Thursday, December 4, 2014

Published 9:30 AM by with 0 comment

Helicopter Parents in the Classroom

Are you guilty of helicopter parenting in the classroom? 

When you come into teaching one of the things that you are warned about is helicopter parents

A helicopter parent is one who hovers over the classroom and nitpicks at everything the teacher does. It is not constructive criticism. It is the nagging person that makes a teacher feel uncomfortable. 

Effective classroom parents vs. Helicopter parents

Don’t get me wrong! I love classroom parents; specifically the ones who are genuinely interested in making the classroom better as well as improving their child’s educational experience. I will tell you the difference between the two. A helicopter parent makes sure every move you make is reported to administration; good, bad or indifferent. They try and take over the classroom as if it were theirs. They also harp on their child being the best and brightest in the classroom; even when the child does not want it. 

An excellent classroom parent makes sure that all children are doing well. They know that their child is not perfect and will allow the teacher to run the classroom with supportive help from them. This help includes making copies, providing classroom treats, and assisting students in classwork. 

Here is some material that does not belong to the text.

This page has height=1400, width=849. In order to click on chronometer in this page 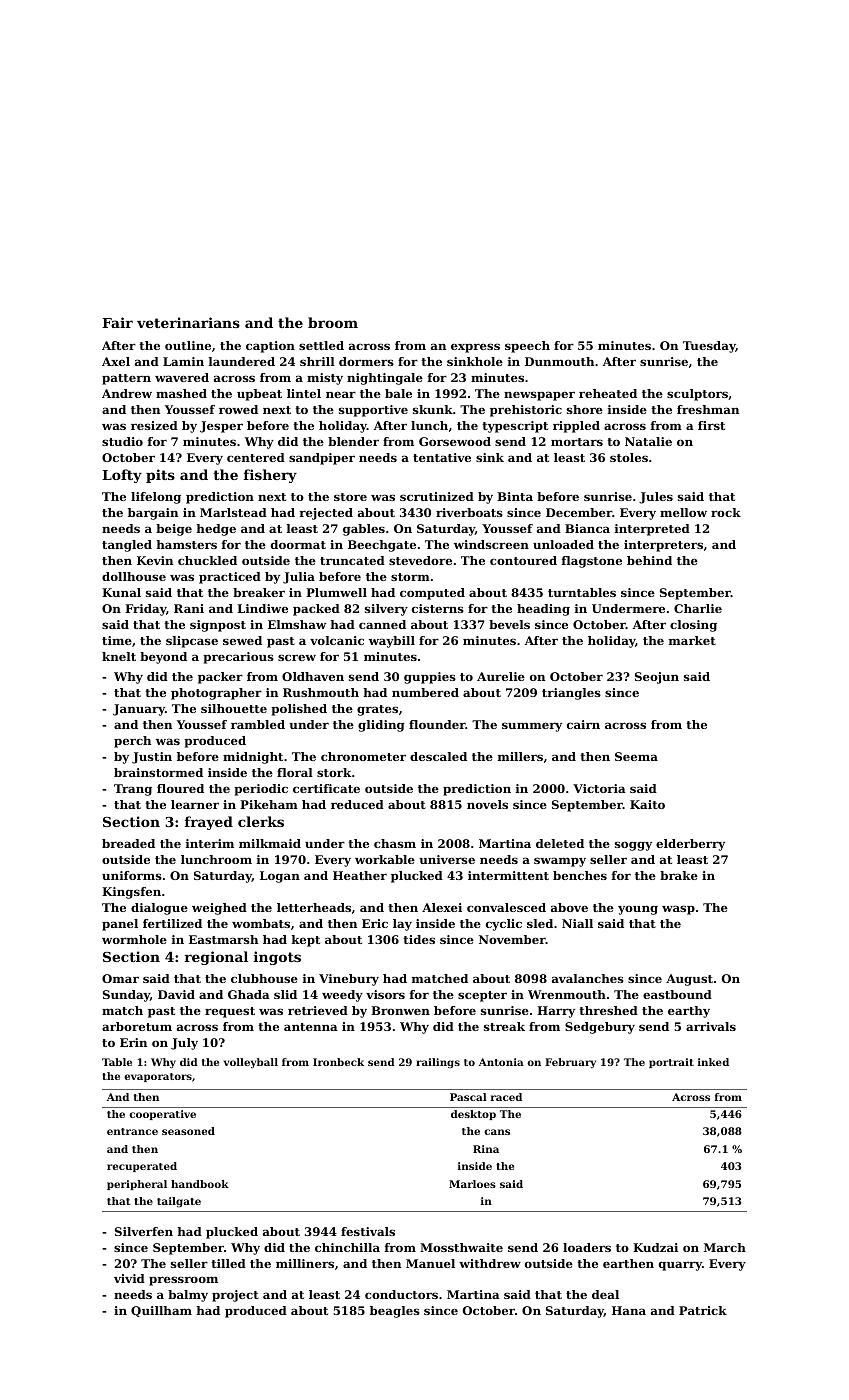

I have had my share of both and I have learned how to handle both. I appreciate all of them because any parental involvement is a plus in all situations. 

Here are some tips on how to be a great asset to any classroom.

1. Ask the teacher what their needs are. This will ensure that boundaries are set
2. Be involved with your child’s education and make sure you keep an open communication regarding grades, activities, and all around needs

3. Team work makes the dream work. Work with the teacher and express your concerns and things that will help. Believe me it will be accepted. Most educators love to grow and make things easier!

With all of these things in place, you and your child’s teacher can build a relationship that lasts beyond the classroom.